(Saved entries)
/---
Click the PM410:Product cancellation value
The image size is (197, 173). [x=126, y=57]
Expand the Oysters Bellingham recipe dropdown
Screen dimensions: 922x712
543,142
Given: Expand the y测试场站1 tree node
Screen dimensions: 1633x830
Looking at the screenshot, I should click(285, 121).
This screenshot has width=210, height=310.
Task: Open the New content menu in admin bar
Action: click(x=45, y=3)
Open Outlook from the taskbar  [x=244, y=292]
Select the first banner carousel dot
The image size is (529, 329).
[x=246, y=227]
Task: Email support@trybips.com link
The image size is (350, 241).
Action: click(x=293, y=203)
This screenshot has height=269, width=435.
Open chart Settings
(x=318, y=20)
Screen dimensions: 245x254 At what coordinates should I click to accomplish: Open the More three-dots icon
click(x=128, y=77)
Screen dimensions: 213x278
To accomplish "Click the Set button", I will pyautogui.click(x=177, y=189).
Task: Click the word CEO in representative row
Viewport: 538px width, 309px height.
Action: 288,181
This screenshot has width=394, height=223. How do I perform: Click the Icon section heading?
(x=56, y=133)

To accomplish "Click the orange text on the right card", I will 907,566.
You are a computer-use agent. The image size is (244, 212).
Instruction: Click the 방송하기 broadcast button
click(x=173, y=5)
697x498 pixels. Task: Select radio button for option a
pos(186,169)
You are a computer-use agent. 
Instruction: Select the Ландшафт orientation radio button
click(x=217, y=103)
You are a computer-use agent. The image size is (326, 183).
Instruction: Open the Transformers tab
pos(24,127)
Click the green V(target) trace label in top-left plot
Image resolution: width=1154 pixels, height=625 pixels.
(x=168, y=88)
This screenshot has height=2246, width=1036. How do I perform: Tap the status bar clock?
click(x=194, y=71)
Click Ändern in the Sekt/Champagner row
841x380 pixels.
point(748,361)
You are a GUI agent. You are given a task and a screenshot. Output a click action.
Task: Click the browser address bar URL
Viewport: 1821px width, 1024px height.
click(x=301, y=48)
\---
*Task prompt*.
Copy only this part of the entries above: the line with "Given: Expand the y测试场站1 tree node", the line with "You are a computer-use agent. The image size is (326, 183).", and the lines between, all exactly as written.

*Solution to this exercise*.
Given: Expand the y测试场站1 tree node
Screen dimensions: 1633x830
Looking at the screenshot, I should click(285, 121).
This screenshot has width=210, height=310.
Task: Open the New content menu in admin bar
Action: click(x=45, y=3)
Open Outlook from the taskbar  [x=244, y=292]
Select the first banner carousel dot
The image size is (529, 329).
[x=246, y=227]
Task: Email support@trybips.com link
The image size is (350, 241).
Action: click(x=293, y=203)
This screenshot has height=269, width=435.
Open chart Settings
(x=318, y=20)
Screen dimensions: 245x254 At what coordinates should I click to accomplish: Open the More three-dots icon
click(x=128, y=77)
Screen dimensions: 213x278
To accomplish "Click the Set button", I will pyautogui.click(x=177, y=189).
Task: Click the word CEO in representative row
Viewport: 538px width, 309px height.
Action: 288,181
This screenshot has width=394, height=223. How do I perform: Click the Icon section heading?
(x=56, y=133)

To accomplish "Click the orange text on the right card", I will 907,566.
You are a computer-use agent. The image size is (244, 212).
Instruction: Click the 방송하기 broadcast button
click(x=173, y=5)
697x498 pixels. Task: Select radio button for option a
pos(186,169)
You are a computer-use agent. 
Instruction: Select the Ландшафт orientation radio button
click(x=217, y=103)
You are a computer-use agent. The image size is (326, 183).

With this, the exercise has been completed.